* _Saved entries_
-----
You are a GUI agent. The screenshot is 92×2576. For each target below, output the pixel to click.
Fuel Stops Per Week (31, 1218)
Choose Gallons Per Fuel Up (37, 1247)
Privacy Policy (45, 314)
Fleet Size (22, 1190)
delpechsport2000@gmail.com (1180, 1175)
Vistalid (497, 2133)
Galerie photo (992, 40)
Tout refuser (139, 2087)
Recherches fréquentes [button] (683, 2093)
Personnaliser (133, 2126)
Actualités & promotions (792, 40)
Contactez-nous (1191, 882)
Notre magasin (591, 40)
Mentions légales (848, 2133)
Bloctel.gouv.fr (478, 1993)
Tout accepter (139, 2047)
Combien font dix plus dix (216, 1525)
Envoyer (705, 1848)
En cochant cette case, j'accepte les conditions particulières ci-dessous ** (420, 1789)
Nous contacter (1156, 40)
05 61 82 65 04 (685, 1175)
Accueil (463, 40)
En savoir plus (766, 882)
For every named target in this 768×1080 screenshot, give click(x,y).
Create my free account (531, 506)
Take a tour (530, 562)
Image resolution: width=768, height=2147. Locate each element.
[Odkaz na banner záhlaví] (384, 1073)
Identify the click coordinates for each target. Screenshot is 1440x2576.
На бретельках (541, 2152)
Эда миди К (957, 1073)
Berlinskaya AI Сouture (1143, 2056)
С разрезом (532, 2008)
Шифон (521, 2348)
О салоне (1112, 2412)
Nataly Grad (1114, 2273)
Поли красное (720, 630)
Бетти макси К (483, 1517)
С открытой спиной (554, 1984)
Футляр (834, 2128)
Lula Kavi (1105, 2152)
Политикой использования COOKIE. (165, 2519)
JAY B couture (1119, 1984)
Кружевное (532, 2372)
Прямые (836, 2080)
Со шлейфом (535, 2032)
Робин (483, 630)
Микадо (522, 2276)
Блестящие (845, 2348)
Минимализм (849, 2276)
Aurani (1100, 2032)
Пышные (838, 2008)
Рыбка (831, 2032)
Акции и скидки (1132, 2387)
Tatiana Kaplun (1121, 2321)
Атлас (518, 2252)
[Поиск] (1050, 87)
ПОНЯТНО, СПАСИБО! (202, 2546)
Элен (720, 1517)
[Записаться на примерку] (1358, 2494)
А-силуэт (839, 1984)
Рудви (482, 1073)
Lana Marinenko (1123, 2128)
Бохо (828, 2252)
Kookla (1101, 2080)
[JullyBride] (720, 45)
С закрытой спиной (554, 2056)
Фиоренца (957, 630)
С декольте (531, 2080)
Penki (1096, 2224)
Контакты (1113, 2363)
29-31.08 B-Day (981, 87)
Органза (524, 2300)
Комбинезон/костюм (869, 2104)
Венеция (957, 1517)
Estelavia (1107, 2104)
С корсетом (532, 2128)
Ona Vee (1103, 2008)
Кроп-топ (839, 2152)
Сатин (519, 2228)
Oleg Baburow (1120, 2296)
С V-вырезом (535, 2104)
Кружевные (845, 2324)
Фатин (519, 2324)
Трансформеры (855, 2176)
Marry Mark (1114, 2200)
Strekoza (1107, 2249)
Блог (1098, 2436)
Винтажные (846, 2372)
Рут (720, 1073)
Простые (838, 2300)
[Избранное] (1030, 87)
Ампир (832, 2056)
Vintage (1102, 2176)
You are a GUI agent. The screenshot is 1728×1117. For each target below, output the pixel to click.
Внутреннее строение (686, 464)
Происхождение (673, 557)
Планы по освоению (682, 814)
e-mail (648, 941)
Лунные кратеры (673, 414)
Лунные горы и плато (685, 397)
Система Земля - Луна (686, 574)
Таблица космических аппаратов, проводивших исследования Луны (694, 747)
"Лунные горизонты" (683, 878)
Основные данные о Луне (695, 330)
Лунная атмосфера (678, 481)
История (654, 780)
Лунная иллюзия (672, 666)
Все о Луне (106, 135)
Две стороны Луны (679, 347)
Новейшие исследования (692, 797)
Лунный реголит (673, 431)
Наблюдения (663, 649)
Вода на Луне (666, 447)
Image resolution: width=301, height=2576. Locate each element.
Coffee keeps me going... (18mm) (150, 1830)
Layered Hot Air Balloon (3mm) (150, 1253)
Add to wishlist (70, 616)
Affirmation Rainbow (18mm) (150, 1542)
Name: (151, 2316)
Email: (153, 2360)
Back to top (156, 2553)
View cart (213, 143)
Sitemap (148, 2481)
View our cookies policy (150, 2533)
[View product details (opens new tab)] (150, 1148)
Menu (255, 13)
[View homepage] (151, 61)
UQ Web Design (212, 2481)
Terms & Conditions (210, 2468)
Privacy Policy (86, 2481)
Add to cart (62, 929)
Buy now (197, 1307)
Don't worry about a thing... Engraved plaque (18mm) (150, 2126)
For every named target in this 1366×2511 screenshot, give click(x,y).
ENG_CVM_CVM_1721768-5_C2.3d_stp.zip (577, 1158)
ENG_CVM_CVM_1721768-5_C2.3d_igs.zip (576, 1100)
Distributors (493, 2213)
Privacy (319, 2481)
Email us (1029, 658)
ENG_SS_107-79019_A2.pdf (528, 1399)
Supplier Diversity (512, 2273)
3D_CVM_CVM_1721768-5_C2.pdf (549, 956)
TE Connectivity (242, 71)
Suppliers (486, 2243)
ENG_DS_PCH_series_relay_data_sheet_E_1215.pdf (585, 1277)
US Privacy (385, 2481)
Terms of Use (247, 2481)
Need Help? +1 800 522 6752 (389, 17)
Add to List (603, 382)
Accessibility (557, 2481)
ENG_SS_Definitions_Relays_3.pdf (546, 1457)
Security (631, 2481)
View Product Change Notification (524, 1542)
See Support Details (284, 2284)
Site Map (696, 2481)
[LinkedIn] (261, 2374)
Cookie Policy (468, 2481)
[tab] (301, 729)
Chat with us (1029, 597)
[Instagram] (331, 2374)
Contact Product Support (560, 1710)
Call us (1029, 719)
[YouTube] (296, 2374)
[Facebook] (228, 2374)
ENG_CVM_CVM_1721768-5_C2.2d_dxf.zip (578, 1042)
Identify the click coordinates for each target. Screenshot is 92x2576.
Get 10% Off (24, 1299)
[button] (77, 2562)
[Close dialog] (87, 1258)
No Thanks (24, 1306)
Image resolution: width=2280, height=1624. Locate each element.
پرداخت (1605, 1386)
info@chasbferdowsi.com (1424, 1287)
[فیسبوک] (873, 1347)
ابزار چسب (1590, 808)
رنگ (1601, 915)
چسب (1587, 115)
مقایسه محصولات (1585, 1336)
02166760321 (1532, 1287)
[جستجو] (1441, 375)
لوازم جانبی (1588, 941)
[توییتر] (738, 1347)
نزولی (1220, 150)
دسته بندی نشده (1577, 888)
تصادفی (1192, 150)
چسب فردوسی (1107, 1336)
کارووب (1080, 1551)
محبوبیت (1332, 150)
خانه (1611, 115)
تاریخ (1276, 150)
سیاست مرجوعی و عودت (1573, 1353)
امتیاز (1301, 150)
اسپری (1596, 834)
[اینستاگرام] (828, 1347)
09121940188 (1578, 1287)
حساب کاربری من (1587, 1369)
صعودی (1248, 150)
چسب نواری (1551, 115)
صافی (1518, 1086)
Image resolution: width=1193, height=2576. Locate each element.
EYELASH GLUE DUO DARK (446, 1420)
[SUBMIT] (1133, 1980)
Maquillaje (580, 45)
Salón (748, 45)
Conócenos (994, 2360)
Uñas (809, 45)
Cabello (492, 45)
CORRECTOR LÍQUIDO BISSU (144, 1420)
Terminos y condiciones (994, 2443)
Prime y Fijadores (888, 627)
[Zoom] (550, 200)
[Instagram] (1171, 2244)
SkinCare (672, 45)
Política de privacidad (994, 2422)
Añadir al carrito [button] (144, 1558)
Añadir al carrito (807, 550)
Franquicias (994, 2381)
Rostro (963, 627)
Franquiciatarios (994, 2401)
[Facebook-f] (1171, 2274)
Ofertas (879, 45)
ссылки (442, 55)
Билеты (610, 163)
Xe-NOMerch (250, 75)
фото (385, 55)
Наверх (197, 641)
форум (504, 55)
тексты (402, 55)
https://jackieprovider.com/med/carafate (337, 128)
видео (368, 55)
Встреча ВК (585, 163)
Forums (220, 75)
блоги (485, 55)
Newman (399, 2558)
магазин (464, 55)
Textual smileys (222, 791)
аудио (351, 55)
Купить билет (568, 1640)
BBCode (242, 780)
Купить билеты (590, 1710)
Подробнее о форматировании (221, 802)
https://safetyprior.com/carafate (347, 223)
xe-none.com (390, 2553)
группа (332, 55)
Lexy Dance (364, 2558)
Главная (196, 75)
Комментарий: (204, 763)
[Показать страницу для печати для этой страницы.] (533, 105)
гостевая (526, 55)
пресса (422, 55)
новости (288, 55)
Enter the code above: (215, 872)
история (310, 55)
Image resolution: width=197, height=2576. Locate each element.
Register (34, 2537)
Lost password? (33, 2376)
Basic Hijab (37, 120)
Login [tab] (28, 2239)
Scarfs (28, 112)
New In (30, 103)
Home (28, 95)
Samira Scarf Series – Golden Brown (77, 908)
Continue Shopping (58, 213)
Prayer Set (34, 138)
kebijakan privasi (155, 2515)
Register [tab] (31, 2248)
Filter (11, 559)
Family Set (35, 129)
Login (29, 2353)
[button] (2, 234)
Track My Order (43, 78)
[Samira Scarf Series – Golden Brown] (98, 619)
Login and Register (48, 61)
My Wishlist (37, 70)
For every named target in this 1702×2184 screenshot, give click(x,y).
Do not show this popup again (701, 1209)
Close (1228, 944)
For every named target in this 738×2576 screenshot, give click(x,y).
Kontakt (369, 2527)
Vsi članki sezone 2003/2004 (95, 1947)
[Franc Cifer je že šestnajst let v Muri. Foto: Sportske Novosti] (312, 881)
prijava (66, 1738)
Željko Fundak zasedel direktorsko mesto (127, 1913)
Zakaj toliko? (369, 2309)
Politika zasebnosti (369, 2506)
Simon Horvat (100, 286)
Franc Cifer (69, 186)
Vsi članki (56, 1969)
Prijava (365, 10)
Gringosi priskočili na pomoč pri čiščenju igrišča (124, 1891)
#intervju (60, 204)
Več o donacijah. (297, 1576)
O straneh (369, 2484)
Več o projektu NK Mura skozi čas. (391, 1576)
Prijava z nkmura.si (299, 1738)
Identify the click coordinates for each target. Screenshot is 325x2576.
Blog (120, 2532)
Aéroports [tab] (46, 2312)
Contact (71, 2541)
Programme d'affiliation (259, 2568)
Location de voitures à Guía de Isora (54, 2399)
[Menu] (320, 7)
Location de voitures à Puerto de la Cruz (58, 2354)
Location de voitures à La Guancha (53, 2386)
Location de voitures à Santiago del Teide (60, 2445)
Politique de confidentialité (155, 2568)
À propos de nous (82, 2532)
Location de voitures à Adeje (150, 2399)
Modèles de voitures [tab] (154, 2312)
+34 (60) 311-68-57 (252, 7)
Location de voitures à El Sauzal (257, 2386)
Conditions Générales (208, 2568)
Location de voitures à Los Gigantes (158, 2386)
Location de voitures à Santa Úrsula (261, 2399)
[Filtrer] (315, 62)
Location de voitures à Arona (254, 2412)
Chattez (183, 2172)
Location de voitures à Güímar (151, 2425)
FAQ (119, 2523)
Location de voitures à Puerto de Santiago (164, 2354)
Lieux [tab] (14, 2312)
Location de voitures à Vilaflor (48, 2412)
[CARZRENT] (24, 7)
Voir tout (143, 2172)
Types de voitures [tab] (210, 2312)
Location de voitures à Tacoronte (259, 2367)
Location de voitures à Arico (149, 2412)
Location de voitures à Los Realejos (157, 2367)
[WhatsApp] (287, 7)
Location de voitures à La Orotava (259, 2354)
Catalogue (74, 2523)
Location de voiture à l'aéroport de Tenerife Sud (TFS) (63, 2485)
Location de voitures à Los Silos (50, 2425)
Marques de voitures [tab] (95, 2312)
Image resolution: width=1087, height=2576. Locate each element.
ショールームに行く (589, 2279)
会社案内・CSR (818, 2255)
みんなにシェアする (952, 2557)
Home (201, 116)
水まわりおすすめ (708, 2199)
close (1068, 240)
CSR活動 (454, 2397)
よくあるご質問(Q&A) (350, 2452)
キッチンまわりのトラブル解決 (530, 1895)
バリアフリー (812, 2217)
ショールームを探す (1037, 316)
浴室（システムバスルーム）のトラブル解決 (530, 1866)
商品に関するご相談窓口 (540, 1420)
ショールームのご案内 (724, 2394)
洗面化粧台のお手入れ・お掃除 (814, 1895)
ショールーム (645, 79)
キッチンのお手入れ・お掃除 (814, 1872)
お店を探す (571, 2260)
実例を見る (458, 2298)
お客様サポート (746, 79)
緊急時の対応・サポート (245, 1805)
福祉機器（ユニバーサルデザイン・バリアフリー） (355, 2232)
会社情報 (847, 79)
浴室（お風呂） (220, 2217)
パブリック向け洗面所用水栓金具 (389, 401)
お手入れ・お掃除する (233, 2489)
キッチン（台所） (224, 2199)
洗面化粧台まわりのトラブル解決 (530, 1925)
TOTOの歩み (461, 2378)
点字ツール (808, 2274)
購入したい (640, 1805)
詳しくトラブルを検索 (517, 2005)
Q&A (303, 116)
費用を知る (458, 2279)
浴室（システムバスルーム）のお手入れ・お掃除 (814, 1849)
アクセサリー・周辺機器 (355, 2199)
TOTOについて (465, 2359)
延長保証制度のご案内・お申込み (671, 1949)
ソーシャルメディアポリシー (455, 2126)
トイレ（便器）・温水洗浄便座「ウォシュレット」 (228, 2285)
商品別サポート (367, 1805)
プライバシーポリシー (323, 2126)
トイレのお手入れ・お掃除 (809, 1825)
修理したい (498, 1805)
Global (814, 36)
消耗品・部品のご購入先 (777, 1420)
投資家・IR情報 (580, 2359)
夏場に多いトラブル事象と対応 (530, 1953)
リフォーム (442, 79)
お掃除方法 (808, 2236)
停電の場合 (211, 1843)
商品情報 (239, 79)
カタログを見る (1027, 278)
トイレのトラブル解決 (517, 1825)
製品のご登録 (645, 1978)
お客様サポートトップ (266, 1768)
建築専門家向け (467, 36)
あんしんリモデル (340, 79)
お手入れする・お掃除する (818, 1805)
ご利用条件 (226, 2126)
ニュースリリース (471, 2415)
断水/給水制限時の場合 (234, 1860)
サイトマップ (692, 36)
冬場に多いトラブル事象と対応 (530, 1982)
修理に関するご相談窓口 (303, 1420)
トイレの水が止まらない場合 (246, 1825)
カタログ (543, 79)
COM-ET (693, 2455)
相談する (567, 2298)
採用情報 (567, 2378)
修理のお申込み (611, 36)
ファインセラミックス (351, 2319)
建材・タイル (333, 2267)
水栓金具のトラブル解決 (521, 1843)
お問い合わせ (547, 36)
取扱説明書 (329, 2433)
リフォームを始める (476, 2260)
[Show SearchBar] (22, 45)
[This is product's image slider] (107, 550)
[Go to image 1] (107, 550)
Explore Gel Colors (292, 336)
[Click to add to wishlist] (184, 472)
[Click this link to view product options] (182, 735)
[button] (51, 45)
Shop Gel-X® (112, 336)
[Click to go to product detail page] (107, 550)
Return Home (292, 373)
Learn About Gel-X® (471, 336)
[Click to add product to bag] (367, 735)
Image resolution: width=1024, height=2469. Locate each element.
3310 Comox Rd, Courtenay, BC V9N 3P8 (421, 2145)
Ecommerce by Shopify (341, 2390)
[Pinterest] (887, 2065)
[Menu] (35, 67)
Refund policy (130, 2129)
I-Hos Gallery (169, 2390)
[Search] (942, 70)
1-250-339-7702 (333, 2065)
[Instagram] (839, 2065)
-----
* _WHAT THE TASK REQUIRES_
Above are some lines. Repeat exactly, and only, those from the line that has "Vsi članki sezone 2003/2004 (95, 1947)" through the line that has "[CARZRENT] (24, 7)".

* _WRITTEN RESPONSE_
Vsi članki sezone 2003/2004 (95, 1947)
[Franc Cifer je že šestnajst let v Muri. Foto: Sportske Novosti] (312, 881)
prijava (66, 1738)
Željko Fundak zasedel direktorsko mesto (127, 1913)
Zakaj toliko? (369, 2309)
Politika zasebnosti (369, 2506)
Simon Horvat (100, 286)
Franc Cifer (69, 186)
Vsi članki (56, 1969)
Prijava (365, 10)
Gringosi priskočili na pomoč pri čiščenju igrišča (124, 1891)
#intervju (60, 204)
Več o donacijah. (297, 1576)
O straneh (369, 2484)
Več o projektu NK Mura skozi čas. (391, 1576)
Prijava z nkmura.si (299, 1738)
Identify the click coordinates for each target. Screenshot is 325x2576.
Blog (120, 2532)
Aéroports [tab] (46, 2312)
Contact (71, 2541)
Programme d'affiliation (259, 2568)
Location de voitures à Guía de Isora (54, 2399)
[Menu] (320, 7)
Location de voitures à Puerto de la Cruz (58, 2354)
Location de voitures à La Guancha (53, 2386)
Location de voitures à Santiago del Teide (60, 2445)
Politique de confidentialité (155, 2568)
À propos de nous (82, 2532)
Location de voitures à Adeje (150, 2399)
Modèles de voitures [tab] (154, 2312)
+34 (60) 311-68-57 (252, 7)
Location de voitures à El Sauzal (257, 2386)
Conditions Générales (208, 2568)
Location de voitures à Los Gigantes (158, 2386)
Location de voitures à Santa Úrsula (261, 2399)
[Filtrer] (315, 62)
Location de voitures à Arona (254, 2412)
Chattez (183, 2172)
Location de voitures à Güímar (151, 2425)
FAQ (119, 2523)
Location de voitures à Puerto de Santiago (164, 2354)
Lieux [tab] (14, 2312)
Location de voitures à Vilaflor (48, 2412)
[CARZRENT] (24, 7)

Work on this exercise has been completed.